>>>>

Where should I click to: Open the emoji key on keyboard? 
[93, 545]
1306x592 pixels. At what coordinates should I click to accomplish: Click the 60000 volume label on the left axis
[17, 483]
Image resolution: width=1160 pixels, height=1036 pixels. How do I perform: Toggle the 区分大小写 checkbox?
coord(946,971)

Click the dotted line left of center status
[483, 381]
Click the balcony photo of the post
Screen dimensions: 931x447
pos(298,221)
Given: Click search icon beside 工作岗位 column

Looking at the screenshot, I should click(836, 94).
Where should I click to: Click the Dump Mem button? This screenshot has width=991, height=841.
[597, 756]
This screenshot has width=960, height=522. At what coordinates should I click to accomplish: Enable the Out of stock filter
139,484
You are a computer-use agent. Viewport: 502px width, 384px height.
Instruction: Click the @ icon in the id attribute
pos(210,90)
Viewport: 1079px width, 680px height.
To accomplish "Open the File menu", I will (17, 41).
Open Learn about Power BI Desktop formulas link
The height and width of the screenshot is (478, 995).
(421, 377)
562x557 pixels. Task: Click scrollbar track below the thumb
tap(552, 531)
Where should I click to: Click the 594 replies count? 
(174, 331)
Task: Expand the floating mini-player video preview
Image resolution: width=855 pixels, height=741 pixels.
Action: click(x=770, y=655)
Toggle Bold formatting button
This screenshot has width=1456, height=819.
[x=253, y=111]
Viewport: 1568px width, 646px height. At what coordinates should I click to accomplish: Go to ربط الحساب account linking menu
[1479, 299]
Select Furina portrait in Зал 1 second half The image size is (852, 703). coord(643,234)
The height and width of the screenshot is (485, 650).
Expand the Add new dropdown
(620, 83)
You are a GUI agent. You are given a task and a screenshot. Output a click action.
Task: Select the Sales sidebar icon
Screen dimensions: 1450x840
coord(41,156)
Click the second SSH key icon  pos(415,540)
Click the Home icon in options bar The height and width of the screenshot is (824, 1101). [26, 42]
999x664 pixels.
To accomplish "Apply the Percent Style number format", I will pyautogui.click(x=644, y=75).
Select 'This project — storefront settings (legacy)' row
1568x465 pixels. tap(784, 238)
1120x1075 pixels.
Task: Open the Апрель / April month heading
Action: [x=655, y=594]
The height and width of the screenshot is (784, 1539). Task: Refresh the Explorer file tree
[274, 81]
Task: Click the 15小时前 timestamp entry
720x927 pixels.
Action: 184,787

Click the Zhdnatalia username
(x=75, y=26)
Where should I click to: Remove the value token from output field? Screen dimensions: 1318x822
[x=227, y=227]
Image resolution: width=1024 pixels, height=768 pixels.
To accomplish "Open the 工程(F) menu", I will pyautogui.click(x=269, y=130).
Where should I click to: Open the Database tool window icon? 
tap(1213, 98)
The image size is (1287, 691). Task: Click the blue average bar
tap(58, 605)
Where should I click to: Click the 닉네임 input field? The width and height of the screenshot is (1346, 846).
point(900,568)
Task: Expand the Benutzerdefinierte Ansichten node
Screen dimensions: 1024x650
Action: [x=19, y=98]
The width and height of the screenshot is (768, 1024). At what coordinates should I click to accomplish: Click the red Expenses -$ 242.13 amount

<<<<

- Work task
Output nothing but the lines from the one that contains "Screen dimensions: 1024x650" through the final line of the entries above, exactly as they appear.

- Solved exercise
Screen dimensions: 1024x650
Action: [x=19, y=98]
The width and height of the screenshot is (768, 1024). At what coordinates should I click to accomplish: Click the red Expenses -$ 242.13 amount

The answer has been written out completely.